• [THINGS TO DO]:
A) Below is a passage on college lacrosse. Reproduce word for word the part of it that opens with the words containing "Creating more equal" and closes with "the other priorities.".
B) Pick up the passage on college lacrosse below from its last sentence and keep writing it.

• [PASSAGE TO READ]:
_____
Creating more equal opportunities also would bring more eyes to the sport. The final priority outlined in the CarrSports white paper — expanding and maximizing media exposure — plays directly off the other priorities.

Getting games to fit into a two-hour linear TV window while still making the player experience safe and enjoyable is imperative.

“We've seen a lot of sports change rules in order to accommodate the fan experience,” Levy said.

Last season, Maryland’s 19-11 win over Penn State took 2 hours, 13 minutes. When their men’s teams played, the game took 1:55. The Cornell men’s 15-10 win over Princeton in the regular season took 2:02. When the women played, Princeton’s 12-11 win took 2 hours, 27 minutes. Syracuse’s 14-13 double overtime win over Stanford lasted 2 hours, 52 minutes.

Asked in the USA Lacrosse survey what area most needs to be addressed in the next rules change cycle, college coaches most frequently identified pace of play. Draw and free position setups, green cards, stick checks after goals and video reviews have come under increased scrutiny for prolonging games.

“Game length and flow, it’s talked about in the rooms down at the convention,” Robertshaw said. “It's talked about in your publications. It's talked about and widely known that our game length and flow need to keep moving forward and improve.”

Olympic Movement

While many college coaches see the Olympics as an inflection point for the sport, skepticism abounds because the sixes (6v6) format differs drastically from NCAA play. Some who responded to the USA Lacrosse survey worry that cost-saving pressures could push schools toward sixes rather than field lacrosse, reducing roster sizes and opportunities.

Then again, if sixes gains enough steam, perhaps it could become a fall sport — with offsetting seasons the way college rugby has evolved with seven- and 15-a-side variants.
_____
• [DATA FOR REVIEW]:
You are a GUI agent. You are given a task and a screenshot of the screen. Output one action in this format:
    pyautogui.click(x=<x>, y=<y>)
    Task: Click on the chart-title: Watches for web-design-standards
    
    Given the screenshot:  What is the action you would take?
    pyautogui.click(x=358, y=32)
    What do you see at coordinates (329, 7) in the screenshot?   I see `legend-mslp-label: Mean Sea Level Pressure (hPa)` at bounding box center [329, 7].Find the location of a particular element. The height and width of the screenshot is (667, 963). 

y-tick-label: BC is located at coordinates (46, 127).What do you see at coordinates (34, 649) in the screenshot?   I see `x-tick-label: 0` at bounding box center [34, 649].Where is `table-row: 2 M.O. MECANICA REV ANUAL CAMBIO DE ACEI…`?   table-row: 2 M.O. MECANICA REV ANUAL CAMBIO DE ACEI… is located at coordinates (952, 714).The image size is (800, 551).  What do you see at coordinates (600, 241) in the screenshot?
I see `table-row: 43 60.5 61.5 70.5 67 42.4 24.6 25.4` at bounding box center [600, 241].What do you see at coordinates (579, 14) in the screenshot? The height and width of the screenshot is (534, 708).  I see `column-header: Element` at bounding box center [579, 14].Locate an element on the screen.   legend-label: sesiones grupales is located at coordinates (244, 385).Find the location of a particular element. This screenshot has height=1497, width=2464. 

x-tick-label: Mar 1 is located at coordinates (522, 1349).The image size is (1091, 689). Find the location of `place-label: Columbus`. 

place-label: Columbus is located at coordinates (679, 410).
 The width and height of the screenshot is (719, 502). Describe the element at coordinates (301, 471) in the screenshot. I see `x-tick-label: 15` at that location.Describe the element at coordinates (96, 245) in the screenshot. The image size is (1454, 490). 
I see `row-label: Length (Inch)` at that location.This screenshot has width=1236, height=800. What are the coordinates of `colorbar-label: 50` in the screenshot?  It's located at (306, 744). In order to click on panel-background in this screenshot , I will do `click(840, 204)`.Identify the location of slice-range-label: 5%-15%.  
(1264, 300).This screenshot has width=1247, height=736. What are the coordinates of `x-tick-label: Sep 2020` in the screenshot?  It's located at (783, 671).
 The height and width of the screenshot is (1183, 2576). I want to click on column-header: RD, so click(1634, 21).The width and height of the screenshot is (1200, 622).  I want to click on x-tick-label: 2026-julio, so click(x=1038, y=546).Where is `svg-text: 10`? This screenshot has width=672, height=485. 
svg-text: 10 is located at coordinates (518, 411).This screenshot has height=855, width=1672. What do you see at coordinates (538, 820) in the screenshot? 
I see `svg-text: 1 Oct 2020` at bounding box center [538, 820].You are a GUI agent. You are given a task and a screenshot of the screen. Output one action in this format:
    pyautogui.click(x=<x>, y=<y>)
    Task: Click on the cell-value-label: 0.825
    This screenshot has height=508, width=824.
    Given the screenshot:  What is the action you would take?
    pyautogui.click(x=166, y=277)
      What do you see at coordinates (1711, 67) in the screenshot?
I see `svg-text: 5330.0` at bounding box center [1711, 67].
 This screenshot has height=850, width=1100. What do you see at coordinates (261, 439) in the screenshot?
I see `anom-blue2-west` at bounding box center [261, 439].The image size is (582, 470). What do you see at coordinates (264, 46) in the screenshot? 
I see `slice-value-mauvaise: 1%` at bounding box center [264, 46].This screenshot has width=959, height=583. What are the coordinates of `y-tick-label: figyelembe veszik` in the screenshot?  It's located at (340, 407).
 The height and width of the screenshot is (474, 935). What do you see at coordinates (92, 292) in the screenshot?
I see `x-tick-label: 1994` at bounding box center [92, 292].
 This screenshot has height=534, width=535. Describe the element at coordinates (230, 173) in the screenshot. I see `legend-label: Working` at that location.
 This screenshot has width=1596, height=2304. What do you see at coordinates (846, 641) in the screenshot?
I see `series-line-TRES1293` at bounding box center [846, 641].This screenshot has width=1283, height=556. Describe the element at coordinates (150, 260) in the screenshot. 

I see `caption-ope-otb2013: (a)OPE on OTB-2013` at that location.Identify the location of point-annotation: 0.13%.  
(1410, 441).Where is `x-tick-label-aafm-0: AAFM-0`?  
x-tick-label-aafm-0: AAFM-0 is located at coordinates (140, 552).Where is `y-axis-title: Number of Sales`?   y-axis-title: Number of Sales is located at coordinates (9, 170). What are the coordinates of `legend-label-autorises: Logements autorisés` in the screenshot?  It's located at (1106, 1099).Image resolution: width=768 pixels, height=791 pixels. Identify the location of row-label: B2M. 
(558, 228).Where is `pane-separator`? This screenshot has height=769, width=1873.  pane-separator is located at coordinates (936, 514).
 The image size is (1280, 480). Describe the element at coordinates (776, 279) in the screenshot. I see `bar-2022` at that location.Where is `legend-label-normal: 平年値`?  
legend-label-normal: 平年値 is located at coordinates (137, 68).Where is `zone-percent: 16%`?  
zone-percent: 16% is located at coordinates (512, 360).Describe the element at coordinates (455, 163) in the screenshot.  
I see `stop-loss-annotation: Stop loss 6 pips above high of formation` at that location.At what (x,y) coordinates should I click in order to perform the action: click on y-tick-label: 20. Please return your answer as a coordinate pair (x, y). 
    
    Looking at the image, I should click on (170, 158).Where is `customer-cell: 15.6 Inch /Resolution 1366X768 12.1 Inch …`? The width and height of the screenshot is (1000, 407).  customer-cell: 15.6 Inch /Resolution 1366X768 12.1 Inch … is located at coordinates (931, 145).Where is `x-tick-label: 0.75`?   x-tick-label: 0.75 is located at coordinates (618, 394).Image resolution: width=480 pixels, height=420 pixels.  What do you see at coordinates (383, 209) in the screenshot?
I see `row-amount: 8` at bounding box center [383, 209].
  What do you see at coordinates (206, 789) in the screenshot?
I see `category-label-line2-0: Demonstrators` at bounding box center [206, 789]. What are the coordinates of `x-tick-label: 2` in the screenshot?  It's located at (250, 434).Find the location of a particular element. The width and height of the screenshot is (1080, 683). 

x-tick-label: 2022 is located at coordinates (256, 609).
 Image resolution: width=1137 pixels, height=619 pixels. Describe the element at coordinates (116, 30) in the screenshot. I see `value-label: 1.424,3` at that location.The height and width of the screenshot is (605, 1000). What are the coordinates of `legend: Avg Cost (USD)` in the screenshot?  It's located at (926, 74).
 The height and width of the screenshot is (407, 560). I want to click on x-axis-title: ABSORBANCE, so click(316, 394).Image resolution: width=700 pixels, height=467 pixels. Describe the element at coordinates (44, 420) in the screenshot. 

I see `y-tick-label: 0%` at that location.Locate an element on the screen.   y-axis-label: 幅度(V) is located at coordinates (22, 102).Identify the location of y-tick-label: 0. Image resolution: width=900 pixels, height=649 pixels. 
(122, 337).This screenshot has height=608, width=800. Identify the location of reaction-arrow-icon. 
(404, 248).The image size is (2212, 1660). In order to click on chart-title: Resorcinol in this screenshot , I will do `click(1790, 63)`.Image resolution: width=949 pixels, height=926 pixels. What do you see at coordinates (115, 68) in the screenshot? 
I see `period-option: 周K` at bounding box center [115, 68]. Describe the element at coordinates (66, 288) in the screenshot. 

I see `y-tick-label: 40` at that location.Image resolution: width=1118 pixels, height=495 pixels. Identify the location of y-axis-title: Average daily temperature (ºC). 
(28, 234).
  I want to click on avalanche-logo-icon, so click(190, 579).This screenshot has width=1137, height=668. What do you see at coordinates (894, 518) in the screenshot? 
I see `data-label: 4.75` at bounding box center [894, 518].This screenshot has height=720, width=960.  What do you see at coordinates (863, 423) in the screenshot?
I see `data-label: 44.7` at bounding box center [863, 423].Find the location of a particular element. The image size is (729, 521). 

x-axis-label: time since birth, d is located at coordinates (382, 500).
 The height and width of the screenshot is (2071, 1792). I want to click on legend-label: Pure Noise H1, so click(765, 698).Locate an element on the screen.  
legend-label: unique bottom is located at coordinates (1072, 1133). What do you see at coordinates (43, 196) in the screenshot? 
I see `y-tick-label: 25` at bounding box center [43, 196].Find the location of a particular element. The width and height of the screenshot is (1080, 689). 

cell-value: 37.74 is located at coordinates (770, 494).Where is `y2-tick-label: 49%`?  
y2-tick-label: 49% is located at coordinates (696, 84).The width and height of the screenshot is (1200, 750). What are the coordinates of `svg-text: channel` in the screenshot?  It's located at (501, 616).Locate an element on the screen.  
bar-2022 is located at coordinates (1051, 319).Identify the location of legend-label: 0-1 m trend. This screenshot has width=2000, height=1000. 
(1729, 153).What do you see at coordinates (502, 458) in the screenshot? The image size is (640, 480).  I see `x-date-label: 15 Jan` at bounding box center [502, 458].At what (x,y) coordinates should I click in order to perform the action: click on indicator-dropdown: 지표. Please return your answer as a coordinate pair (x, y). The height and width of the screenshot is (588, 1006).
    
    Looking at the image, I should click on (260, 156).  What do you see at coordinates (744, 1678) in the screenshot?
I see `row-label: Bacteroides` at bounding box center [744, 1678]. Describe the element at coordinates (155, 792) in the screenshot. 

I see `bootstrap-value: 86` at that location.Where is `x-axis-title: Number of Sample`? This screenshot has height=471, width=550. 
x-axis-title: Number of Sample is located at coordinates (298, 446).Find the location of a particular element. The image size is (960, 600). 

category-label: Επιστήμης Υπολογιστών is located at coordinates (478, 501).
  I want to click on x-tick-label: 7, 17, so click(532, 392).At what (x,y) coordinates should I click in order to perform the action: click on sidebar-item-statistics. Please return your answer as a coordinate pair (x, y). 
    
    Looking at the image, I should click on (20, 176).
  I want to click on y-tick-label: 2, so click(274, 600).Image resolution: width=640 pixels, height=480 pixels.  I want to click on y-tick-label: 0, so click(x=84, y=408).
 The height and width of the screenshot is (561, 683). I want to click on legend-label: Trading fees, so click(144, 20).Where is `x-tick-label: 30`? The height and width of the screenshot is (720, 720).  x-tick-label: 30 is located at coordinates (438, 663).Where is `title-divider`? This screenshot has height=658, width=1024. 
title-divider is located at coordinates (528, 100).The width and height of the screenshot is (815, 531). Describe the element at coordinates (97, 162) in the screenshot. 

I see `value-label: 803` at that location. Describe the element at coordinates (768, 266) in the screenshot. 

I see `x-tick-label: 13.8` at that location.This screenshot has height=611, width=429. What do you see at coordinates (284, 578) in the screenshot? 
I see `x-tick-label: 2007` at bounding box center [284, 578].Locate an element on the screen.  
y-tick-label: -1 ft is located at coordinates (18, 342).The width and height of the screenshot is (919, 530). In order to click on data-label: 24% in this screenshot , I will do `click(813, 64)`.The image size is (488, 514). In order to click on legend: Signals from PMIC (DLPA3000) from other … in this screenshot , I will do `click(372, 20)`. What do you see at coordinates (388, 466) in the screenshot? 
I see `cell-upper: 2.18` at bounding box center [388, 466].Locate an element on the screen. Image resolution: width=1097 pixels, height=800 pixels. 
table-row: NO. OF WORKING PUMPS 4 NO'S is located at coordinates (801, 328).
_____
• [ANSWER SET]:
A)
Creating more equal opportunities also would bring more eyes to the sport. The final priority outlined in the CarrSports white paper — expanding and maximizing media exposure — plays directly off the other priorities.

B)
Despite the mixed sentiments, the executive summary of the CarrSports white paper positioned the 2028 Olympics as “an unparalleled opportunity for promoting the sport’s popularity and expansion.”

Forward Movement

Twelve years ago, renowned sports executive and current Big East commissioner Val Ackerman authored a white paper that revolutionized women’s basketball and positioned the sport for its current surge in popularity. The IWLCA believes this project will have a similar effect.

“Women’s lacrosse has to make sure that we are not just standing by and watching things happen to us,” Robertshaw said. “And instead, we make decisions that demonstrate our value, our growth, our potential and our need on college campuses.”

“Changes are required to both secure and strengthen our future,” she added. “It's not just going to happen because we want it to, because we love our sport. It's really going to happen if we are strategic — if we are phase-driven and move forward in a way that grows every single division, every single program and pushes our professional leagues and national teams even higher, as well as inspires and encourages all the young ones who look up to these women's lacrosse, players, coaches and programs.”